Look below for the line with "Where should I click to: Click" and the line with "You are a GUI"; repeat exactly those two lines and all lines between them, but no pictures.
***
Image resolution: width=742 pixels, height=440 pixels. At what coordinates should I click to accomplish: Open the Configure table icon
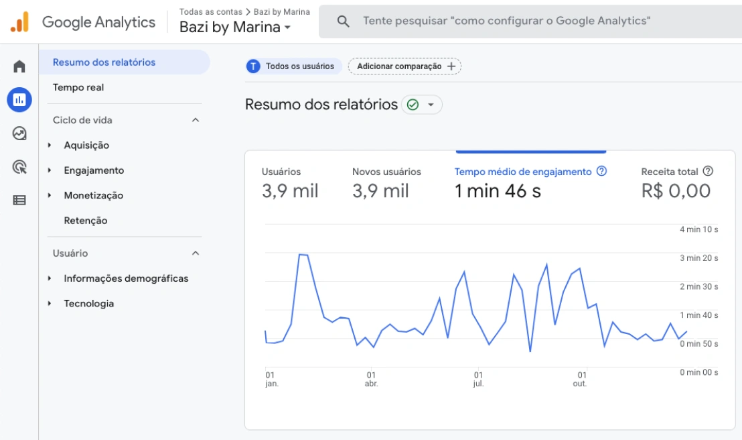(19, 200)
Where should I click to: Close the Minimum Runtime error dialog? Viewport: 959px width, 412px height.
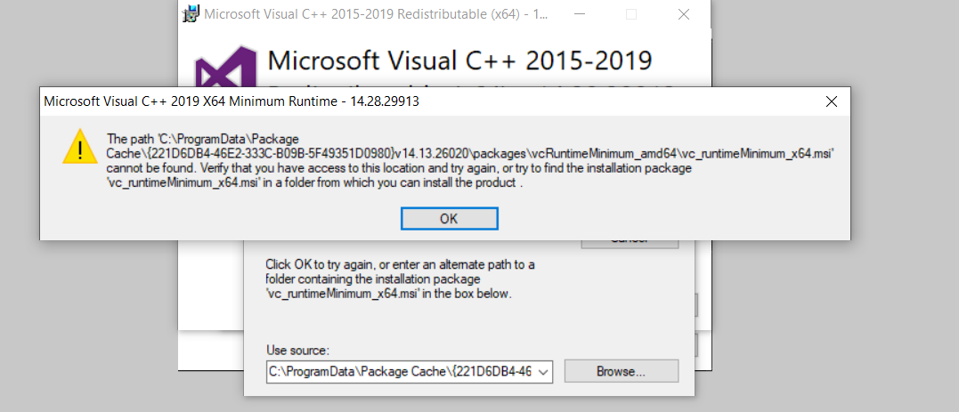point(831,101)
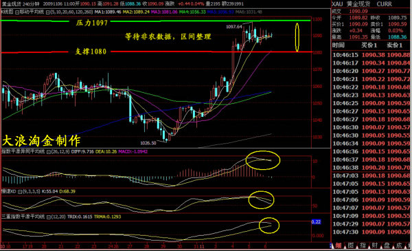The width and height of the screenshot is (412, 251).
Task: Select the 1097.64 high price label
Action: tap(234, 27)
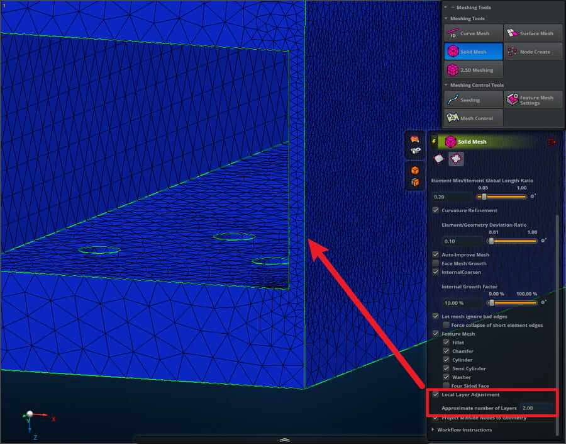566x444 pixels.
Task: Open Feature Mesh Settings
Action: (x=533, y=100)
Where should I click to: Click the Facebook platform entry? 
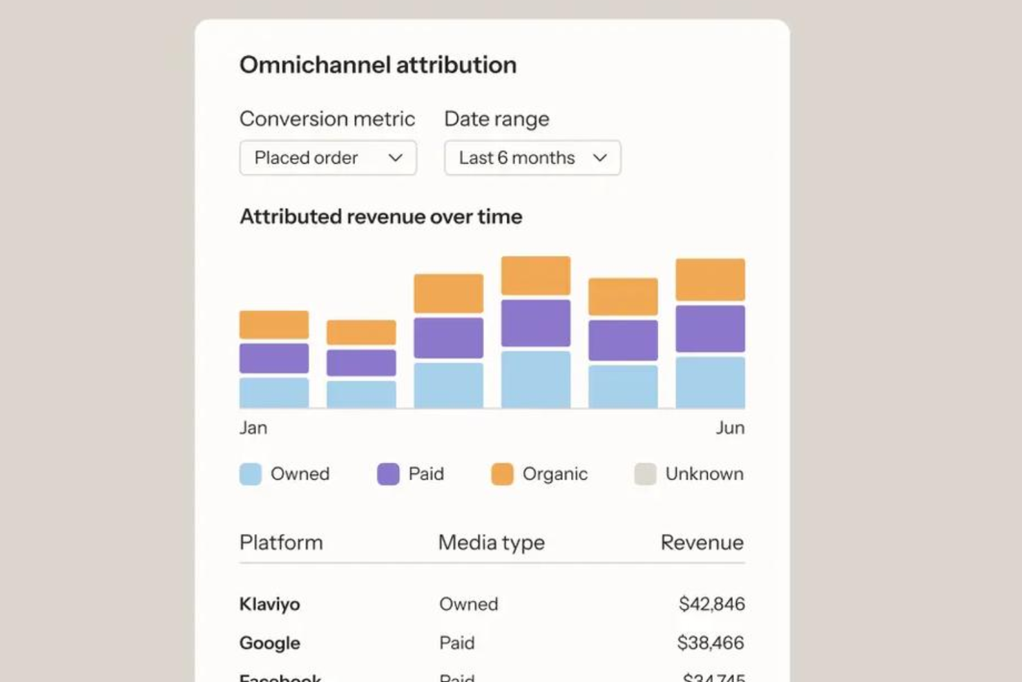point(279,676)
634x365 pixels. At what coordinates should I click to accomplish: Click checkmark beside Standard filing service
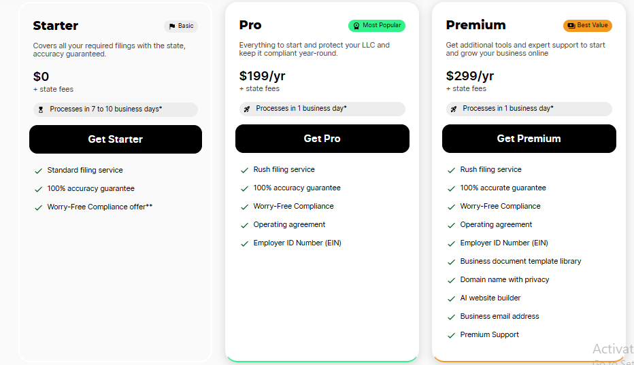[x=38, y=171]
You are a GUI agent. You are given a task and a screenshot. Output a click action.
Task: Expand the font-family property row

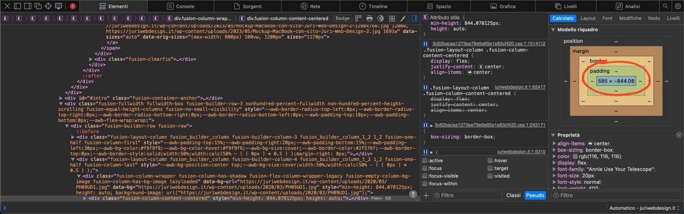tap(554, 169)
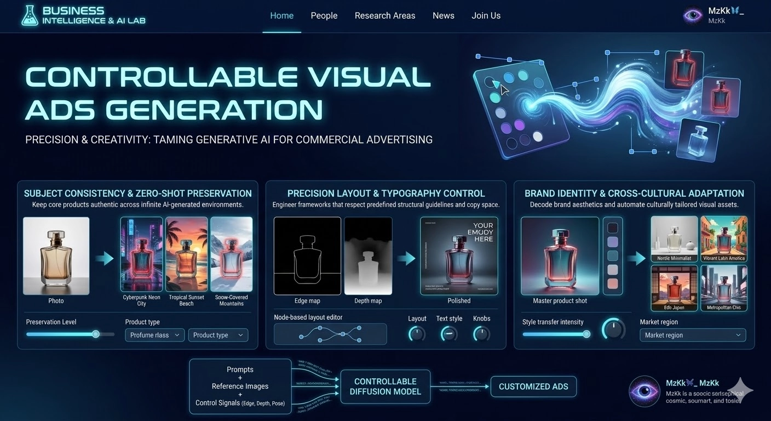Click the node-based layout editor canvas
Image resolution: width=771 pixels, height=421 pixels.
coord(330,334)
***
→ RESPONSE BOX
Where should I click to: Click the Facebook platform entry? 
point(279,676)
634x365 pixels. At what coordinates should I click to accomplish: Click checkmark beside Standard filing service
[x=38, y=171]
You are a GUI agent. You are given a task and a screenshot. Output a click action.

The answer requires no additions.